EHRLICH: So you get rid of the whole commuting thing, and everybody has a more relaxed life, everybody has more time to drink wine, make love, enjoy the flowers, and so on. The idea that what human beings basically are is consumption tools, and that what we need to do is always get more stuff—some stuff is really important.
But, you know, what’s an important item for everybody? It’s the refrigerator. We all like cold beer, right? But you can build a refrigerator that’ll last for a hundred years, it doesn’t have to have all kinds of fancy bells and whistles and a new version every two years. There’s all kinds of things we can do that would make our lives fundamentally better.

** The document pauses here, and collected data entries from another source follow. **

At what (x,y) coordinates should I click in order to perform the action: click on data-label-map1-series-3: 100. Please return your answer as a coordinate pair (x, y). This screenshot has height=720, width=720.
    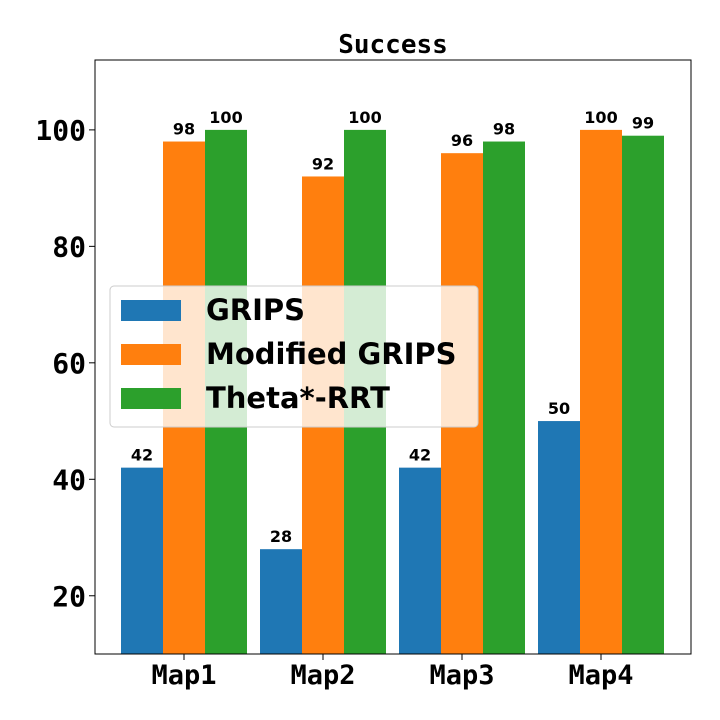
    Looking at the image, I should click on (226, 118).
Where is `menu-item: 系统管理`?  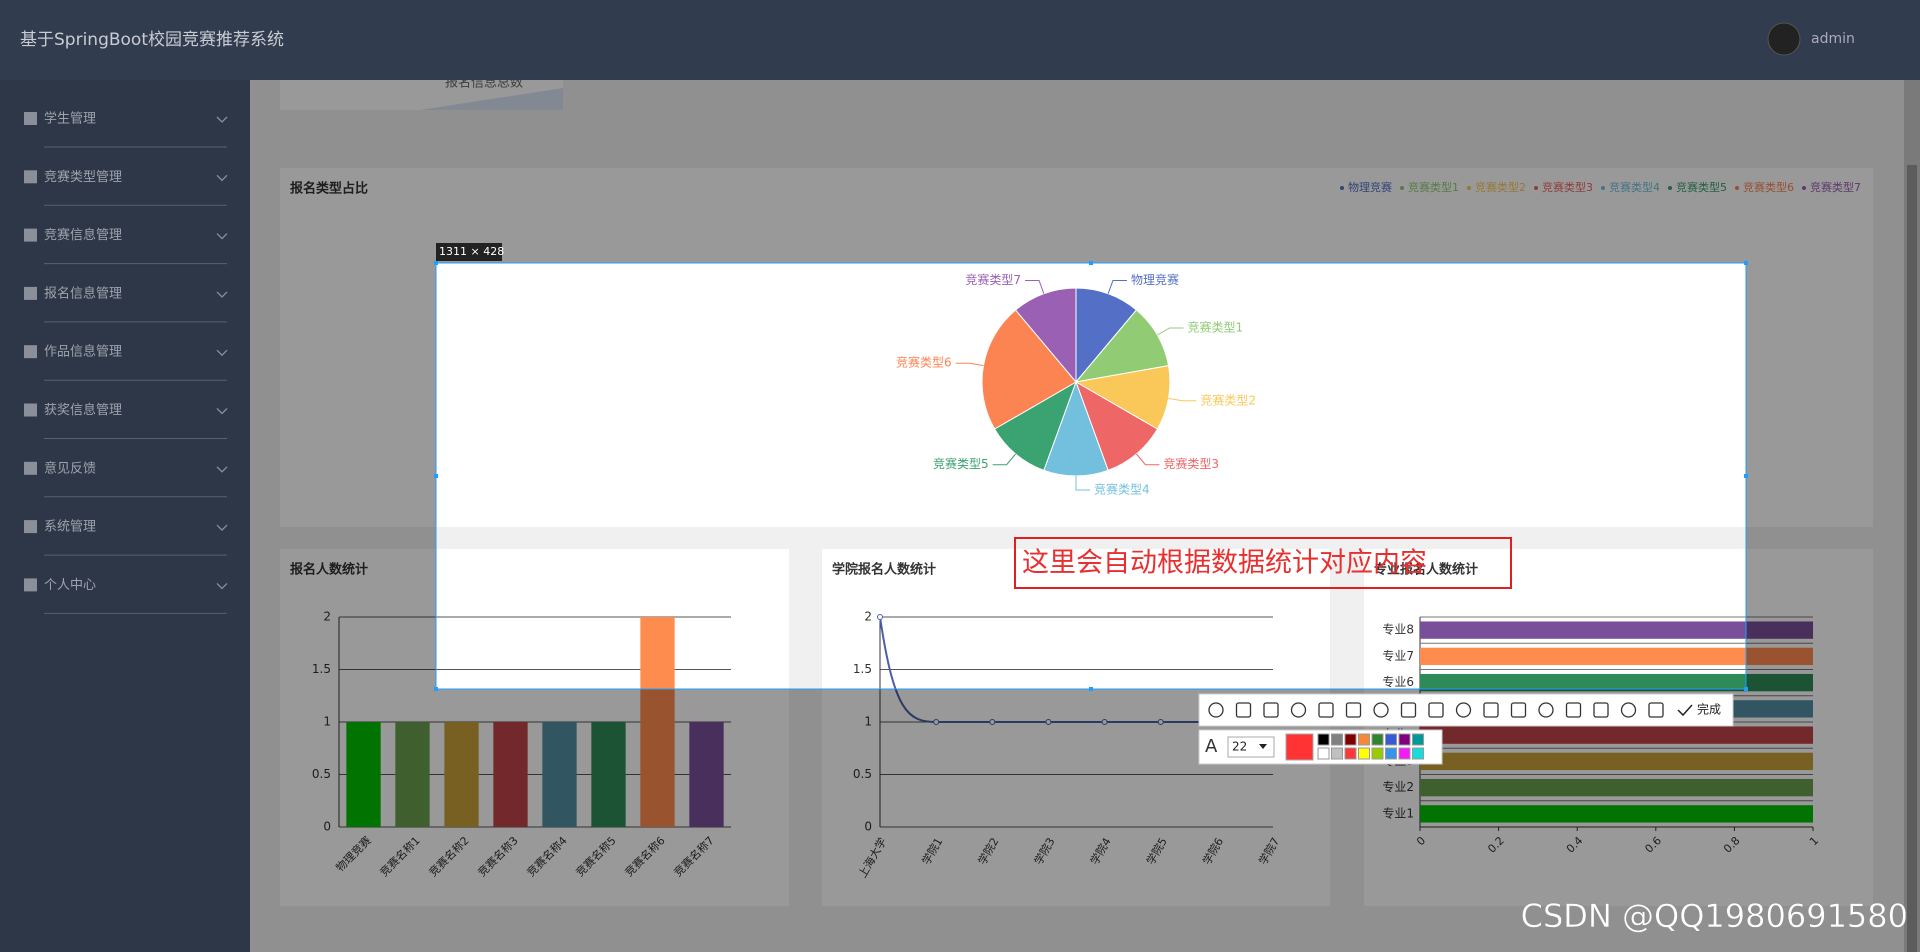 menu-item: 系统管理 is located at coordinates (70, 528).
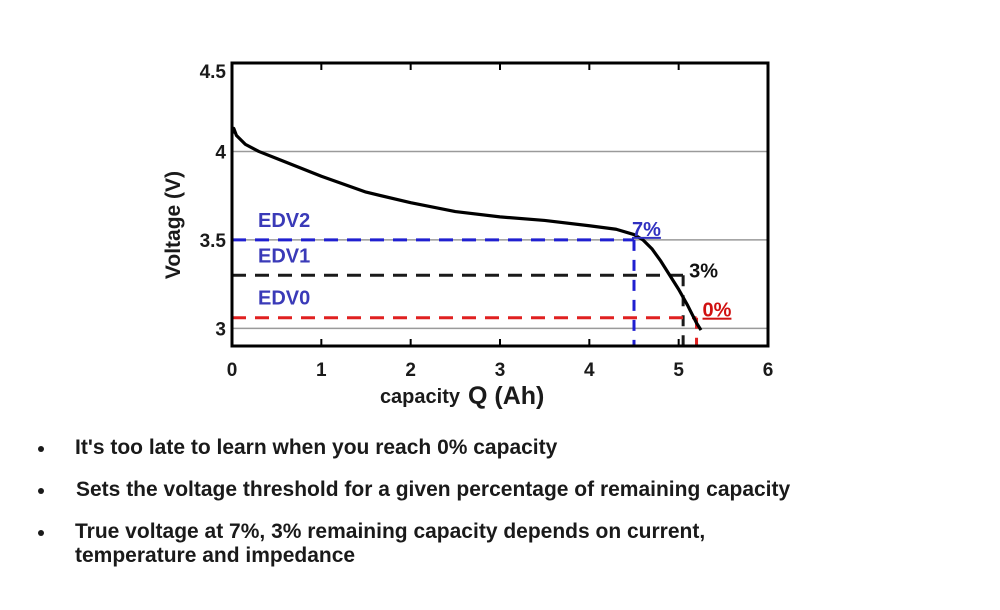 The height and width of the screenshot is (610, 1000). Describe the element at coordinates (214, 242) in the screenshot. I see `y-tick-label: 3.5` at that location.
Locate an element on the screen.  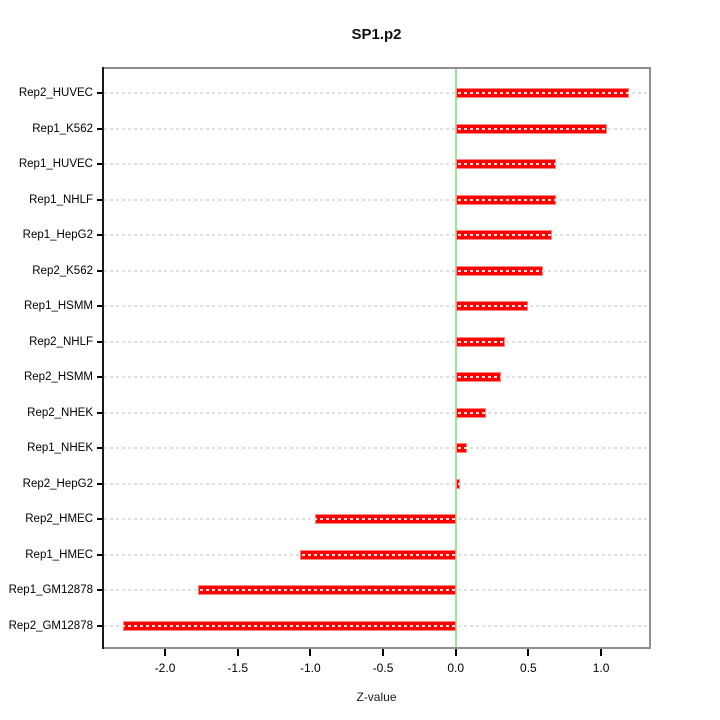
y-axis-label-Rep1_HepG2: Rep1_HepG2 is located at coordinates (58, 236).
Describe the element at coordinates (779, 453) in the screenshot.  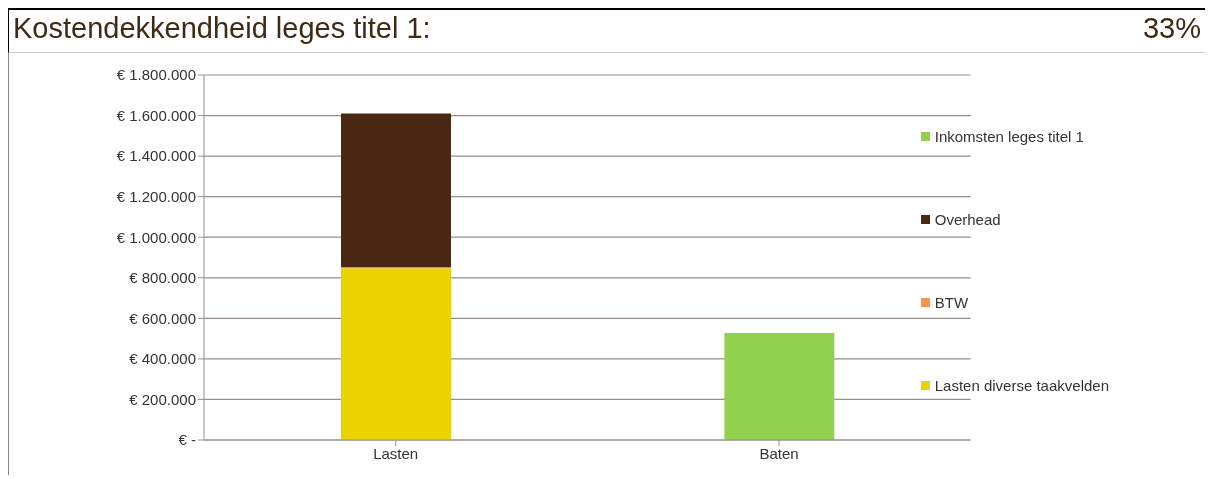
I see `x-tick-label: Baten` at that location.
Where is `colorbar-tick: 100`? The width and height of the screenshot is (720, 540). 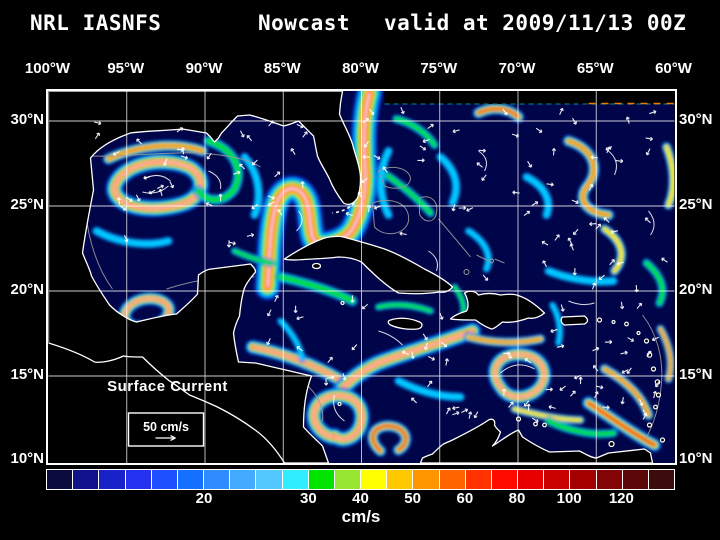 colorbar-tick: 100 is located at coordinates (569, 498).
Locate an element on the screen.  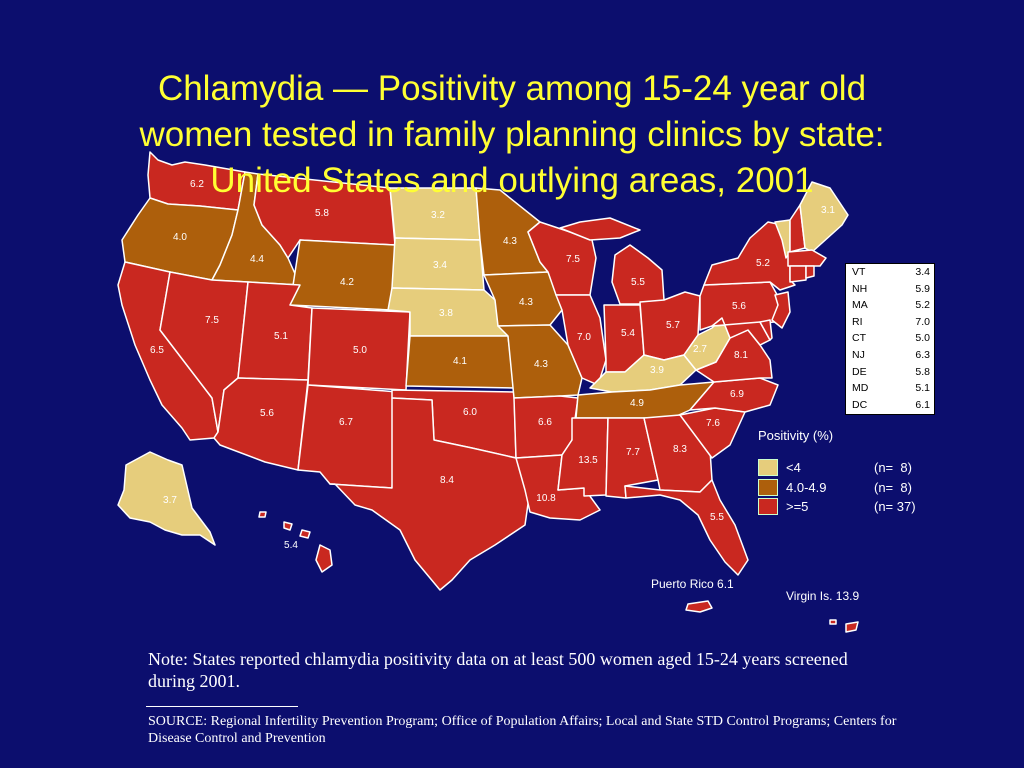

While we have gotten more crap, we have gotten less time. We just haven’t given enough thought to what people are for, and how we can design a nation, and a world, in which people would have much, much better lives, and still not have all the huge inequity issues that I’m afraid are going backwards in many places in the world today.
CURWOOD: Paul Ehrlich is the Bing Professor of Biology at Stanford University and co-author of the article, “Securing Natural Capital and Expanding Equity to Rescale Civilization—” that’s a mouthful—in the journal Nature. Thank you so much Professor.
EHRLICH: It’s been my great pleasure.